Ci sono architetti che per raggiungere fama e notorietà hanno costruito decine di edifici. Ad altri, invece, è bastato non costruire nulla. O quasi. È il caso di Yona Friedman, l’architetto più visionario e filosofo che ci sia. Ha costruito giusto un paio di case. Eppure il suo discorso urbano e architettonico è uno dei più importanti del Novecento. I suoi scritti, i suoi disegni un po’ sghembi, le forme e i ritratti che sembrano disegnati da un bambino hanno influenzato più d’una generazione di architetti e di studiosi. Ebreo, ungherese di nascita (1923) e poi nelle fila della resistenza antinazista; nel dopoguerra in Israele; infine francese d’adozione dalla fine degli anni Cinquanta, Friedman rimane uno splendido “fanciullo” che, a ottantotto anni, non smette di provare stupore. Ed è così, stupendosi, che con eleganza e nonchalance è diventato un punto di riferimento teorico. Basterà sfogliare il suo più famoso pamphlet, Utopie realizzabili, ma anche i volumi appena pubblicati Hai un cane? e L’ordine complicato (tutti editi da Quodlibet) per rendersi conto di quanto sia ricca la sua “immaginazione concreta”. Questo il punto: a Friedman interessa poco la “costruzione” nel senso architettonico, poiché c’è un limite entro il quale possiamo edificare il nostro mondo e quel limite, ci dice, l’abbiamo già raggiunto. Piuttosto gli interessa “costruire un’immagine”. Immaginare la realtà: ecco cosa fa Friedman. E nel farlo ripensa l’architettura, come fece negli anni Sessanta coniando il suo concetto più radicale di ville spatiale. Scrive Manuel Orazi nella sua postfazione a L’ordine complicato: «l’ordinamento della città anziché organizzarsi per oggetti giustapposti – gli edifici – deve piuttosto concentrarsi sui soggetti che li determinano, vale a dire gli abitanti».

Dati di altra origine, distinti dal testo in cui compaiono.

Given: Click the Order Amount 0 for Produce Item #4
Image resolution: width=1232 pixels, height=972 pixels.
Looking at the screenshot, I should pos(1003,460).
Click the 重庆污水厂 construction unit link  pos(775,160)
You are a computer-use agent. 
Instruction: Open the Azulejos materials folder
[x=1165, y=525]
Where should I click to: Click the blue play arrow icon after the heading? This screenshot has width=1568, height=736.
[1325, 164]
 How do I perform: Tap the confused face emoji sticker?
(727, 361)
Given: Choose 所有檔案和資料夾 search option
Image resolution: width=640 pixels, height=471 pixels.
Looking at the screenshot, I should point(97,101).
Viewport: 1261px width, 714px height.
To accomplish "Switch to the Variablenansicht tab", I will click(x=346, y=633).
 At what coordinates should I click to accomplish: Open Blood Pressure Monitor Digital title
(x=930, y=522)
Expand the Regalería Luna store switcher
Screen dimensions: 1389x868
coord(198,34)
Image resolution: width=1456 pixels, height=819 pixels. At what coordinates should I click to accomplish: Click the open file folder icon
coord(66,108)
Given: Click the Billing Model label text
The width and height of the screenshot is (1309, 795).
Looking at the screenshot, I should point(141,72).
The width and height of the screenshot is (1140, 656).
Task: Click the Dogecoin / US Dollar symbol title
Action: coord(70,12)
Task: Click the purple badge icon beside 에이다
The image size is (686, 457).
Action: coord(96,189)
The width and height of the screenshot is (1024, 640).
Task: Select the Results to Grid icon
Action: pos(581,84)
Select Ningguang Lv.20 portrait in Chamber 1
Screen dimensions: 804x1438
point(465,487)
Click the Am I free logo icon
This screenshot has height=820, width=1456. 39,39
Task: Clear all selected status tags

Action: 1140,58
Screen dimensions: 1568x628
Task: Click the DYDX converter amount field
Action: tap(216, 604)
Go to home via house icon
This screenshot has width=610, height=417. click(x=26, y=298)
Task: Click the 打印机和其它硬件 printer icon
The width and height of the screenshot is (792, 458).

I disegni e le complicate costruzioni ordinate di Friedman (con le quali riempie la sua casa, qui di fianco) hanno attirato l’interesse dell’arte contemporanea. Protagonista a diverse edizioni della Biennale di Venezia e a Documenta di Kassel, è ora in mostra nella sua città natale, Budapest. Un’esposizione organizzata secondo i suoi concetti chiave: vi sono montate installazioni su larga scala che servono da cornice ai disegni, le illustrazioni e le maquettes in mostra. In fondo, è un invito a osservare il mondo con un altro sguardo. Perché, come recita il detto popolare parigino che Friedman mette in esergo al suo L’ordine complicato, «L’umanità è diventata troppo intelligente per riuscire a capire qualcosa del mondo».